Vielleicht fangen wir aber vorne an. Was ist NRE überhaupt?
NRE, Englisch New Relationship Energy, bezeichnet die "Energie", die sich zu
Beginn einer Beziehung einstellt. Es geht um die "Rosarote Brille", von der
häufig gesprochen wird. Dabei kann sich NRE auch in nicht-romantischen
Verbindungen einstellen, meistens wird aber von NRE in Verbindung mit
romantischen, häufig auch sexuellen, Verbindungen gesprochen. NRE beginnt oft
schon, bevor es eine Beziehung im klassischen Sinne gibt, nämlich wenn
(beidseitiges) Interesse an einer (näheren) Verbindung besteht. In der Regel
hält der Zustand sechs Monate bis zwei Jahre an und entsteht durch einen
krassen Hormoncocktail, der unsere Hirnchemie durcheinander bringt. Sehr stark
verkürzt stehen wir unter NRE also unter körpereigenen Drogen.

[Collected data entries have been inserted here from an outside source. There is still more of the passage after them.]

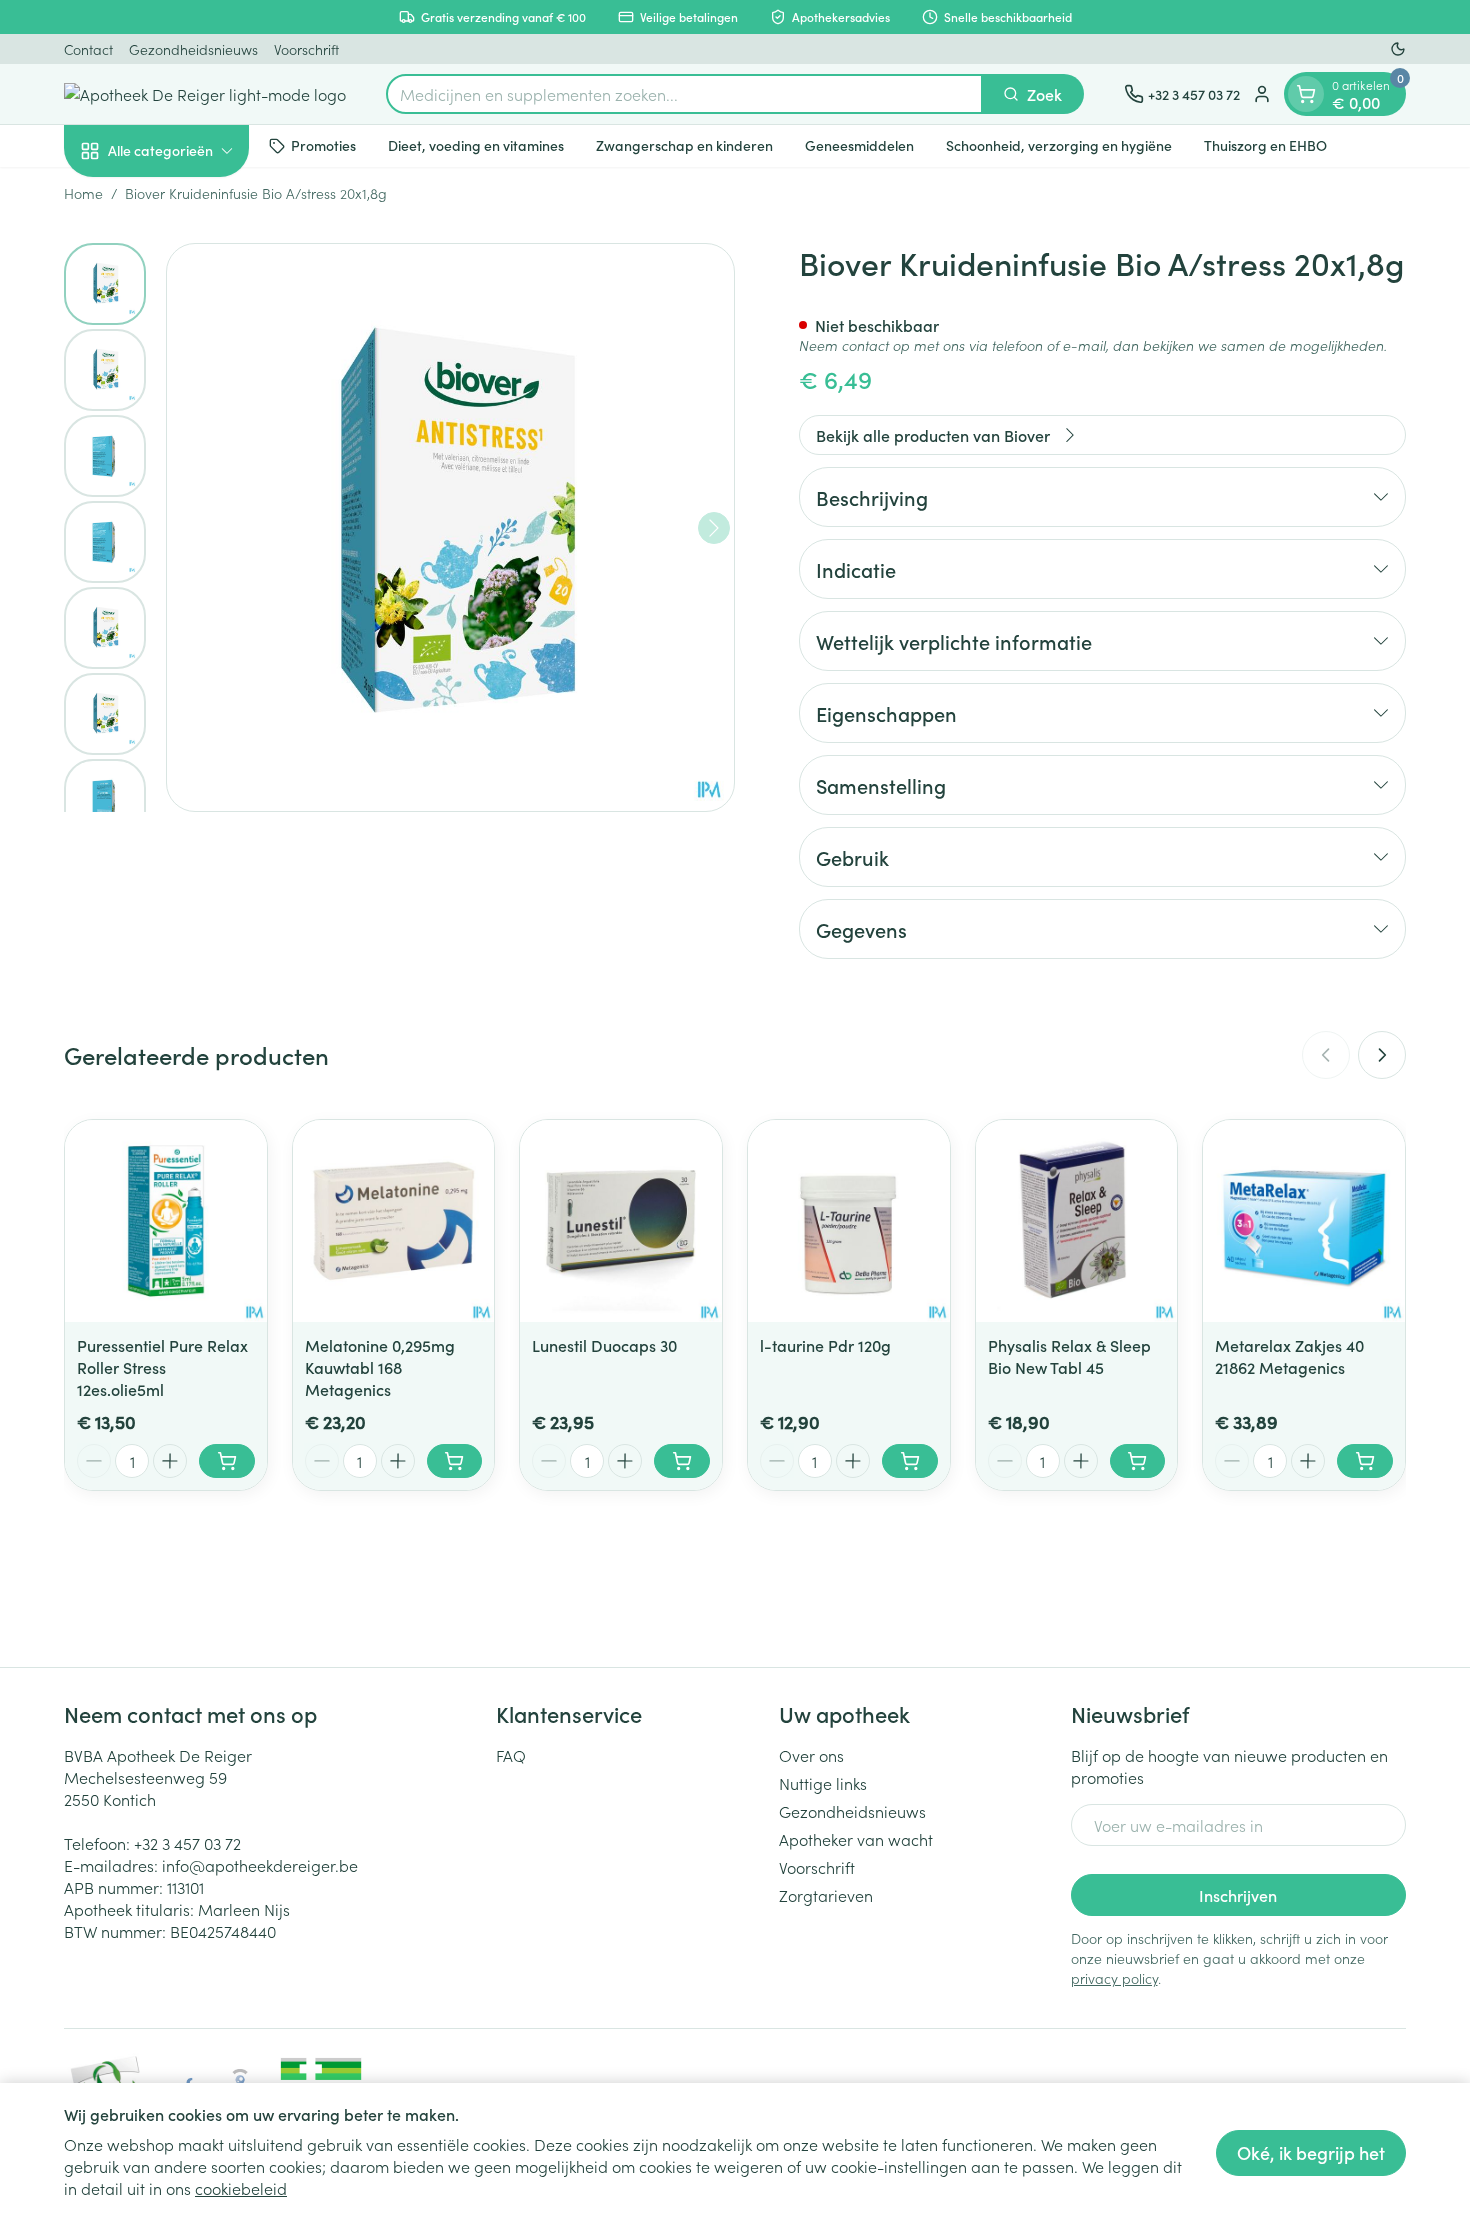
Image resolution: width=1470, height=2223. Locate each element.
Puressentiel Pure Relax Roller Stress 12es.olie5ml (162, 1367)
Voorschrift (306, 49)
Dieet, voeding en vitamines (476, 145)
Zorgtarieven (826, 1895)
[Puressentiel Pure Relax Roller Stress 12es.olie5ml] (166, 1221)
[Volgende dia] (1382, 1055)
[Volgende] (714, 528)
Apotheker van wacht (856, 1839)
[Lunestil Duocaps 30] (621, 1221)
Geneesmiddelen (859, 145)
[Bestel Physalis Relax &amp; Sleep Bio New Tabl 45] (1138, 1461)
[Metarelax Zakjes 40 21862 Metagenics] (1304, 1221)
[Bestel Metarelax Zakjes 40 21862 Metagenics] (1365, 1461)
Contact (88, 49)
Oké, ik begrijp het (1311, 2152)
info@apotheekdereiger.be (260, 1865)
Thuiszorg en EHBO (1265, 145)
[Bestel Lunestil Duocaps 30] (682, 1461)
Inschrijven (1238, 1895)
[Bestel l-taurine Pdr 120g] (910, 1461)
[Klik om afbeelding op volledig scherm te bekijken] (450, 527)
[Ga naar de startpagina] (205, 94)
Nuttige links (823, 1783)
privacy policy (1114, 1978)
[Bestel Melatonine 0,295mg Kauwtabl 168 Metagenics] (455, 1461)
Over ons (811, 1755)
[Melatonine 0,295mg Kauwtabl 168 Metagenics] (394, 1221)
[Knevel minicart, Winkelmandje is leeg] (1306, 94)
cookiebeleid (241, 2188)
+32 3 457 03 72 (187, 1843)
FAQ (511, 1755)
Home (83, 193)
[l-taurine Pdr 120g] (849, 1221)
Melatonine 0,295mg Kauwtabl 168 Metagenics (380, 1367)
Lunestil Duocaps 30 (604, 1345)
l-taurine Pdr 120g (825, 1345)
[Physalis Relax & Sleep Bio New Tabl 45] (1077, 1221)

Nicht jede Verbindung durchläuft NRE. Ob das passiert oder nicht sagt nichts
über die Intensität, Validität oder Verbindlichkeit einer Verbindung aus. NRE
sagt auch nichts darüber aus, ob die Verbindung nun romantisch ist oder nicht.
Grundsätzlich macht NRE Dinge kompliziert. Es kann nerven und belastend sein,
es kann aber auch Freude bringen und genossen werden. Menschen sind
unterschiedlich und NRE kann sich ebenso unterschiedlich zeigen oder
auswirken.
Wie gehe ich mit NRE um?
1. Annehmen, dass die Zurechnungsfähigkeit (zumindest etwas) eingeschränkt
ist.
Wie gesagt, es ist ein Zustand, der einem Rausch ähnlich ist. NRE kann
entsprechend auch abhängig machen, ist also allgemein ein bisschen mit
Vorsicht zu genießen. Wichtige Entscheidungen, gerade was Zusammenziehen,
Heiraten oder Kinder angeht, sind in dieser Zeit oft nicht zuverlässig zu
treffen. Auch Versprechungen für die Zukunft, finanzielle Verpflichtungen bzw.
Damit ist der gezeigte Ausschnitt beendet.